Summary: How do the synchronized rhythms of the human brain emerge during development? While EEGs provide a window into these brain waves, they can’t tell us what’s happening at a cellular level when rhythms go awry in conditions like epilepsy or autism. A new study introduces a simplified, scalable 2D human neuron platform that finally bridges this gap.
By growing networks of human neurons from stem cells (iPSCs) on sensor-embedded plates, researchers successfully recorded the emergence of “nested oscillations”—complex waves within waves that mirror those seen in a developing brain. This high-throughput model allows scientists to systematically test how drugs and genetic mutations reshape brain activity, offering a powerful new tool for neurodevelopmental research.
Key Facts
- The “Nested” Rhythm: The study captured the emergence of complex oscillations (delta, theta, and alpha) layered within slow waves, mimicking the electrical maturation of a real human brain.

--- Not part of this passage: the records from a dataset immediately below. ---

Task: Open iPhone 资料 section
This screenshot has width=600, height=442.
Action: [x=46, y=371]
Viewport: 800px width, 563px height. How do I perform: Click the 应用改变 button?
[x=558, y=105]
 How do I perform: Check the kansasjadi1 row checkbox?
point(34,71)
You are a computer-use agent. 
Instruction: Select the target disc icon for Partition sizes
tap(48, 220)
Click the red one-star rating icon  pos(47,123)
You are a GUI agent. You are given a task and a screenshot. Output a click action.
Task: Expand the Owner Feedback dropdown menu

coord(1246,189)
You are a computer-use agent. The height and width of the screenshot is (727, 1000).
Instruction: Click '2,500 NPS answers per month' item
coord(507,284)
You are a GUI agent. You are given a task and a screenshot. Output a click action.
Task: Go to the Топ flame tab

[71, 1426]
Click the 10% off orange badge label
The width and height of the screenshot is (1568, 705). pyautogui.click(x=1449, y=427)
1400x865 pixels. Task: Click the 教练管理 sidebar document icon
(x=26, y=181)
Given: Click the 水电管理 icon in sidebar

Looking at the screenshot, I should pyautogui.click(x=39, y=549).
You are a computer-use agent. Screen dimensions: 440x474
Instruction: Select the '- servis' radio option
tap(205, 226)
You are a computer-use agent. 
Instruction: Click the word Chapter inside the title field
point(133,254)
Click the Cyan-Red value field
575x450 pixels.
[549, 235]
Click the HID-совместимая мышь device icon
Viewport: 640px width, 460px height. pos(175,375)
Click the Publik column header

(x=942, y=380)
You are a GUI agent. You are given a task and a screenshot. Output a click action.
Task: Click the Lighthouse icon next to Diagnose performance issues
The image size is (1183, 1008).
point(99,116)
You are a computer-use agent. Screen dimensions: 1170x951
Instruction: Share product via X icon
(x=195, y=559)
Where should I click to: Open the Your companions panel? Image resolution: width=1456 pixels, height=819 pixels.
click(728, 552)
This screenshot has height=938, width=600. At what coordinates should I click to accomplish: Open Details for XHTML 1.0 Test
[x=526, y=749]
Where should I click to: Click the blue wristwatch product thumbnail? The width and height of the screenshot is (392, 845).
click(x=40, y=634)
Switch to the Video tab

- GABA’s Role: Increasing inhibitory GABAergic neurons caused these rhythms to appear earlier, while blocking GABA signaling reduced them, confirming that “calming” signals are essential for organized brain waves.
- Scalable Testing: Unlike complex 3D organoids, this 2D platform is designed for high-volume drug testing and benchmarking, allowing for extensive dose-response studies.
- Separating Signal from Noise: Using a new analysis framework, researchers can now distinguish actual rhythmic peaks from “broadband” background noise, revealing that the “noise” itself often carries vital biological data.
- Clinical Implications: The platform provides a way to study how potassium channel mutations linked to epilepsy disrupt network-level rhythms, potentially accelerating the discovery of new treatments.
Source: Sanford Burnham Prebys
An EEG (electroencephalogram) is a painless test that uses small sensors placed on the scalp to measure the brain’s electrical activity. It provides a real-time readout of brain “waves”—rhythms generated by large groups of neurons working together—and clinicians use it to look for patterns linked to sleep, seizures and other changes in brain function.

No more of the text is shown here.